**Task statement**. Resume the Kyoto travel account below, writing the next part of the day after its closing lines about the steep staircase at Chion-in Temple.

====== Page text ======

We hiked a path around to get a view of the whole complex, and even though it was in the middle of winter and there was still restoration work happening on the main hall, I still loved the view.




Koyasu Pagoda, dedicated to love.



We looped back towards the historic neighborhood of Higashiyama and see the prettiest Starbucks ever!

the wooden building right behind the chick posing for her insta is the Starbucks in this area.

look at this lamp!

We walk down the streets and head to Yasaka Shrine before stopping for lunch.  There's the famous stage that hosts the Gion Matsuri, a festival that has been ongoing for over a thousand years.



My parents needed a break, as we've been walking (and climbing) for hours at this point, so we stopped for lunch at a tofu restaurant called Rengetsudya, which specializes in different preparations of tofu.  Because they are at the front door of the Chion-in Temple, the restaurants here used to cater to the vegetarian monks, so tofu was a big deal.  It's a very distinctly Kyoto cuisine.  For lunch they had a 10 course tasting menu for 3,000 yen and that's what we all got - it was worth it.  The food was delicately made, well balanced, and surprisingly filling.

My parents wanted a comfortable place to sit down and rest awhile, and this hit the spot.  I wasn't super excited at the thought of eating a whole meal with tofu, but if you're gonna visit, you gotta see what the people eat.  But I was pleasantly surprised, I really enjoyed the food.

We got a little private tatami room where you leave your shoes outside, and best of all, clean restrooms.  Yay!






first course

bean curd hardened with agar - it had a chewy texture, but the light sauce was tasty

crab tofu (this was my favorite - it was silky and incredibly flavorful)

cooked raw wheat.  Kinda chewy.  Kinda salty

it also came with a bean curd hot pot you can see in this photo - soup with tofu and veggies

fried wheat with miso...it was kinda like mochi, chewy and savory.

tofu gratin - baked tofu with white sauce.  It was tofu cheese.  I ate Raymond's because he hates cheese.  Even fake cheese.

Vegetable stuffed yuba (tofu skin) and koya tofu

mochi with red beans for dessert



rice and pickled seaweed and pickles

After our leisurely and relaxing lunch, we visited Chion-in Temple.  It was gigantor!  But it was also very peaceful, and when we arrived, low crowds.  My parents opted to sit this one out, so they found a bench in the park across the street to play on their phones while Raymond and I followed Beto in.  It wasn't as flashy as the prior temples we visited - Beto told us this was the result of the evolution of Buddhism in Japan, which started as the similar versions practiced in India and China and slowly mellowed  as it integrated into Japanese society and culture to what it has become today - where the temples don't focus on the Buddha statues and idols, but on spirituality and nature.  The Japanese are more spiritual people rather than religious, so the newer temples now focus on zen gardens as opposed to the larger and historical temples and shrines that have a bunch of buddhas in them.  








Apparently this very steep staircase (it's the entrance, but we went backwards, we started from the exit on the other side closer to the restaurant) was in the film The Last Samurai.  Now I kinda want to rewatch it just to say, hey!  I was there!

====== Collected data ======

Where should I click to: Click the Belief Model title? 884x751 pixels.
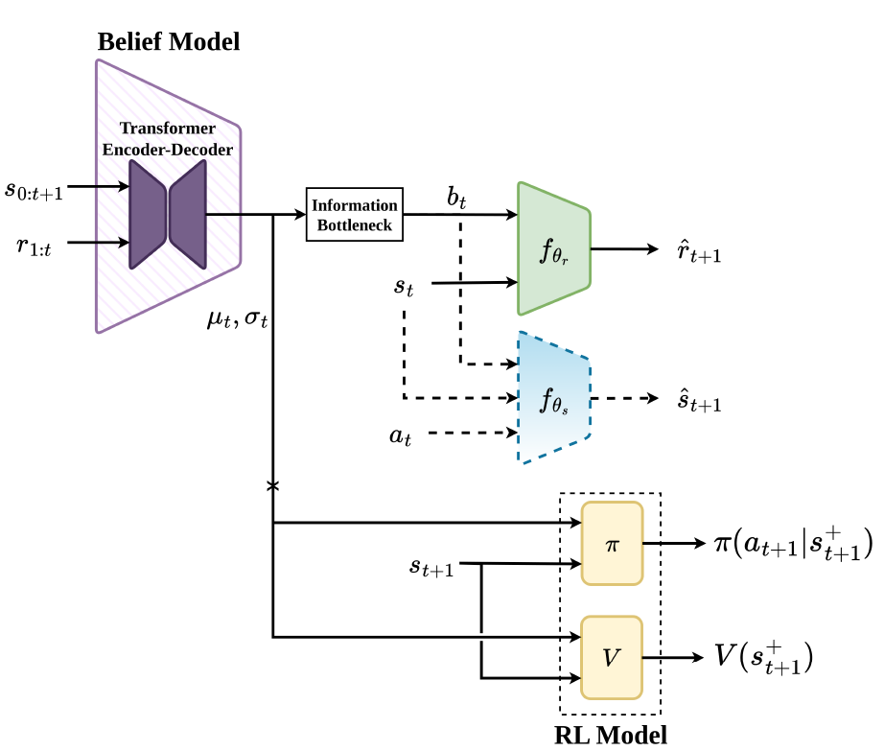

======

**Output for this task**.
the main gate as seen from the park across the way

From Chion-in Beto took us to the Philosopher's Walk, which would be incredibly scenic during cherry blossom season.  While beautiful then, he said the crowds are so big that you could  barely move and it was much harder to enjoy the beautiful scenery when you're being squashed from all sides.

the beginning of the Philosopher's Walk

you can see all the bare cherry tree branches (sigh).  Just imagine what this would look like filled with blooms.



From the path, we ended up at the Silver Pavilion, Ginkakuji.


map of the grounds

our tickets to the Silver Pavilion

It was beautiful, and very restful.  The gardens, even in winter, were beautiful, and the carefully raked zen garden was a welcome respite.






this is literally a cone of sand.





There's a path that loops around the complex, and it took us about 20 minutes to walk through the path at a leisurely pace stopping for photos of the grounds.










Beto then took us to Gion, hoping to see some geishas or maikos (geishas in training).  We didn't see any, but that's okay.  I'm not that fascinated by geishas.  But Gion was a beautiful, atmospheric, and historic place that I'm glad we got to walk through.  There were literally hoards of tourists in street corners just waiting for geishas and maikos to arrive to begin work.  Each bar/restaurant that had a lit lantern outside signified that they would have entertainment from a geisha or maiko.  Some apparently are private and require a membership, and it's very expensive to be entertained by a geisha.  There's a show you could pay for, but eh.  It's not my thing.

At this point my dad was super tired and super hangry.  Beto recommended a unagi restaurant and showed Raymond and I where the bus stop was that would take us back to the train station.  We then said our goodbyes and headed back to the restaurant for dinner.









It's in the middle of a tourist district, so it's not surprising that half the people in the restaurant were Chinese tourists.  I wish they were quieter though 😐.  No one was as loud as the fobby Chinese tourists there.  We're lucky we got there just after 6 and didn't have a wait, because as we were leaving an hour later there were lines to get into the restaurant.




The food was tasty, they had clean restrooms, the service was quick and hushed, and we had no complaints.  Thus revived, we strolled to a drugstore so my mom could buy some heat patches because she hurt her tailbone pretty badly.  Then she and my dad took the bus back to the train station while Raymond and I strolled through the malls and stores in the area.  I saw a Disney Store and bought myself a mirrored compact that featured cherry blossoms since it's something I could only get in Japan.  No regrets!  Especially since I didn't find this in either of the parks later on.




We took the bus back to the train station, walked to the 7-Eleven through the dodgy alley to grab more water and snacks, and made our way back to our room.  We spent the rest of the night showering, eating snacks, and watching TV.

It was fun, but SOOOOOO tiring!  We walked over 30,000 steps, a feat so rare that I had to document it.